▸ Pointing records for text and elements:
====================
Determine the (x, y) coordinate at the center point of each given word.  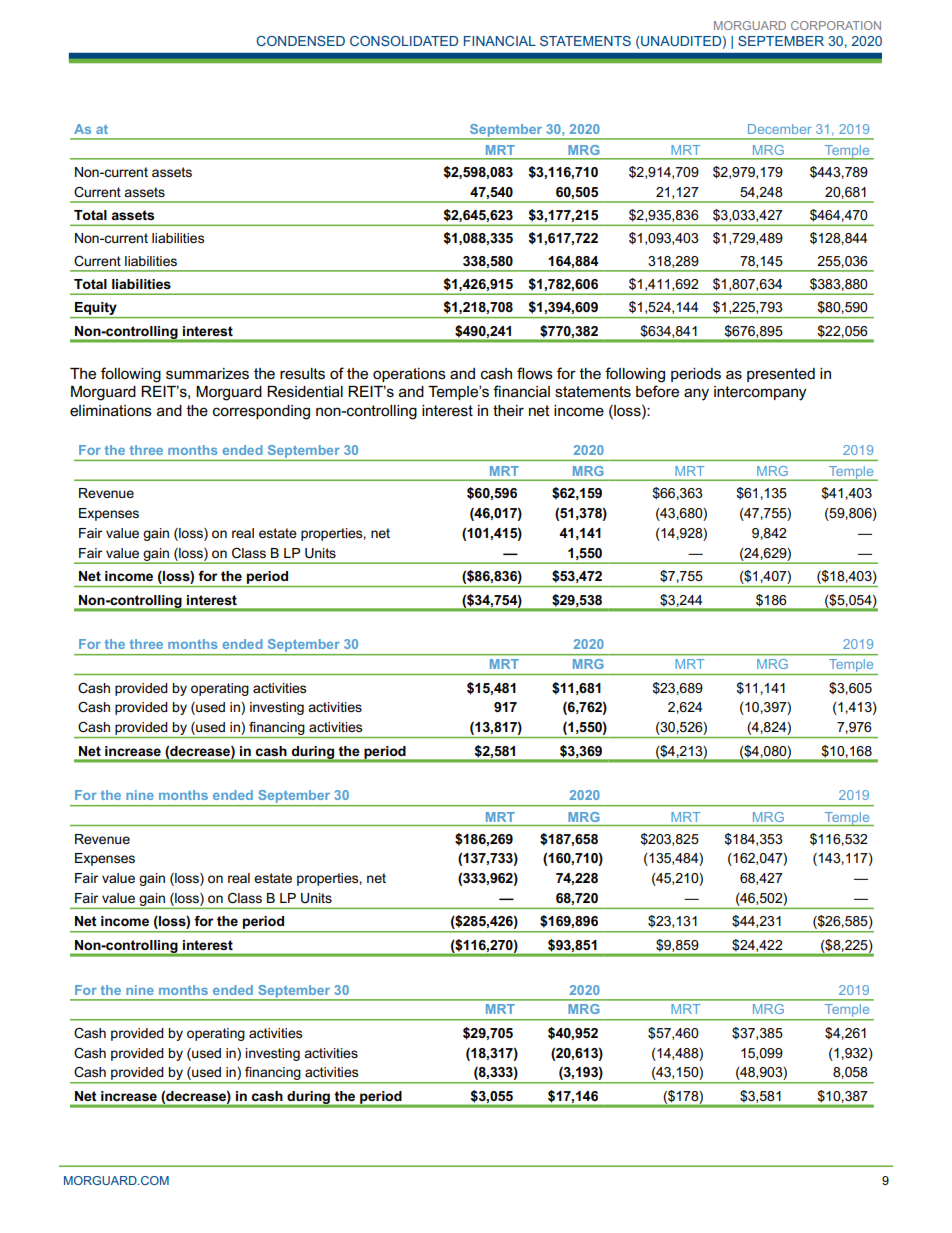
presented (781, 375)
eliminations (111, 410)
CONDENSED (300, 41)
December (780, 129)
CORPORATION (836, 25)
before (657, 391)
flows (535, 373)
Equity (96, 310)
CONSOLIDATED (404, 41)
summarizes (207, 374)
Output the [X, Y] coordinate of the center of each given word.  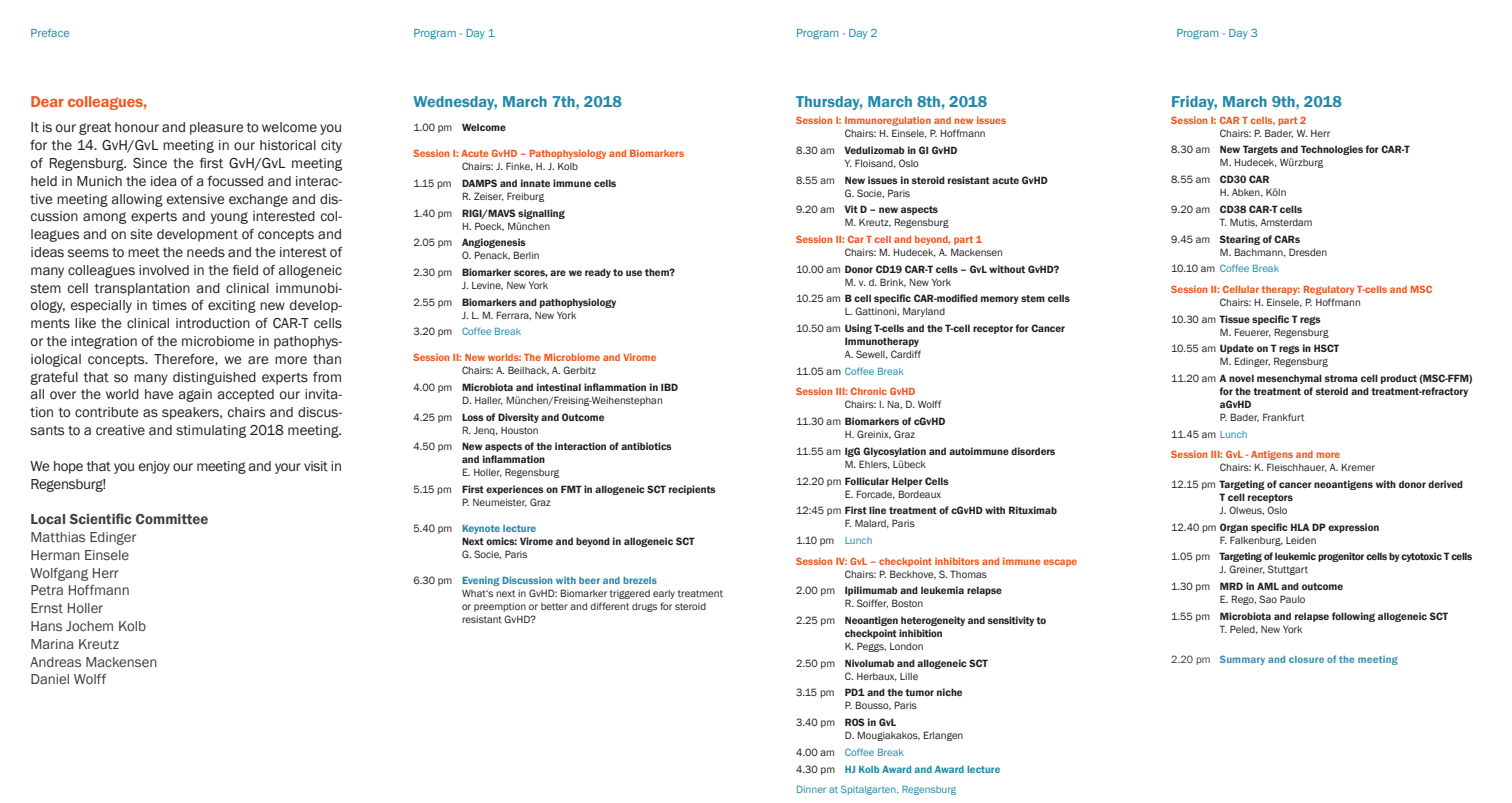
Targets [1260, 150]
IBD [669, 387]
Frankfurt [1283, 417]
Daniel [50, 679]
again [195, 395]
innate [535, 183]
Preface [50, 33]
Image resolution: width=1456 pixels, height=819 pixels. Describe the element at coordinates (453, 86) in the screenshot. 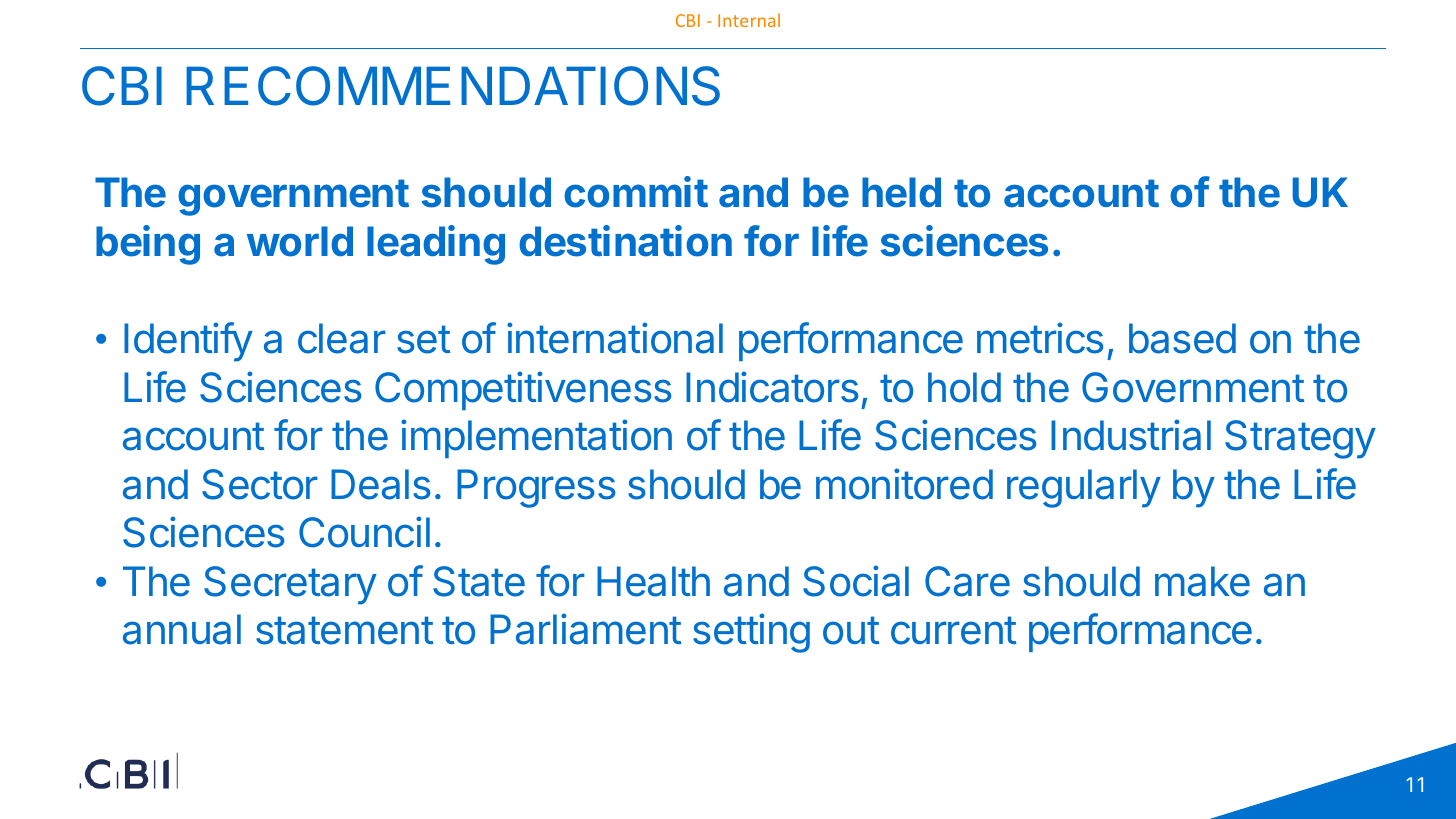

I see `RECOMMENDATIONS` at that location.
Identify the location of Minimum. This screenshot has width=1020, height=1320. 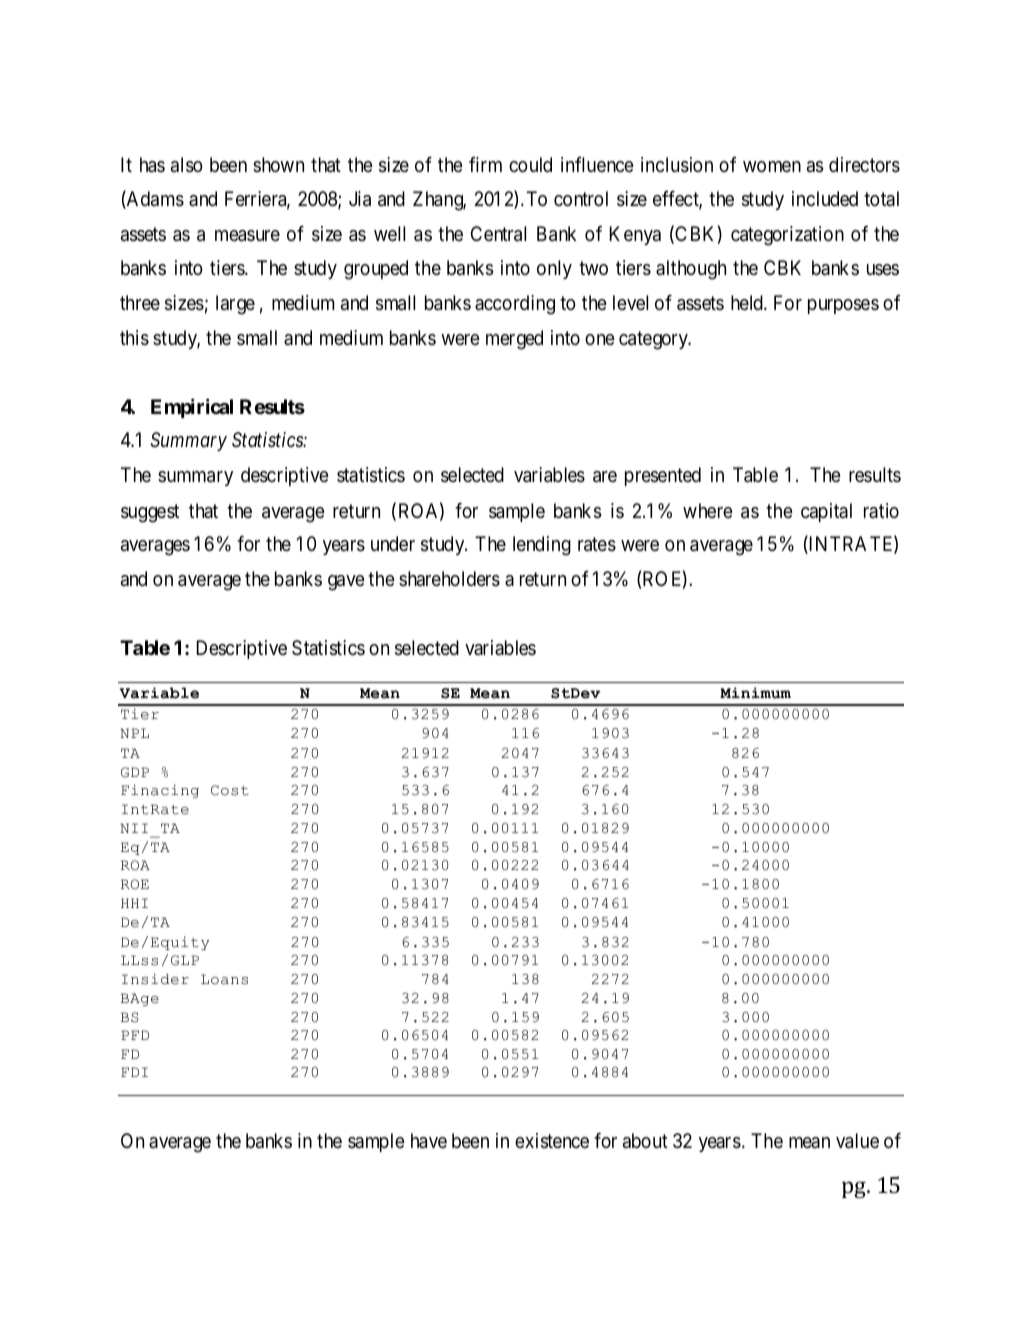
====================
▸ Directions: Return all of the lines above word for word, and leave out the pictures.

▸ Completed task:
Determine the (x, y) coordinate at the center point of each given word.  
presented (781, 375)
eliminations (111, 410)
CONDENSED (300, 41)
December (780, 129)
CORPORATION (836, 25)
before (657, 391)
flows (535, 373)
Equity (96, 310)
CONSOLIDATED (404, 41)
summarizes (207, 374)
Output the [X, Y] coordinate of the center of each given word.  
Targets [1260, 150]
IBD [669, 387]
Frankfurt [1283, 417]
Daniel [50, 679]
again [195, 395]
innate [535, 183]
Preface [50, 33]
Image resolution: width=1456 pixels, height=819 pixels. Describe the element at coordinates (453, 86) in the screenshot. 

I see `RECOMMENDATIONS` at that location.
Identify the location of Minimum. This screenshot has width=1020, height=1320. 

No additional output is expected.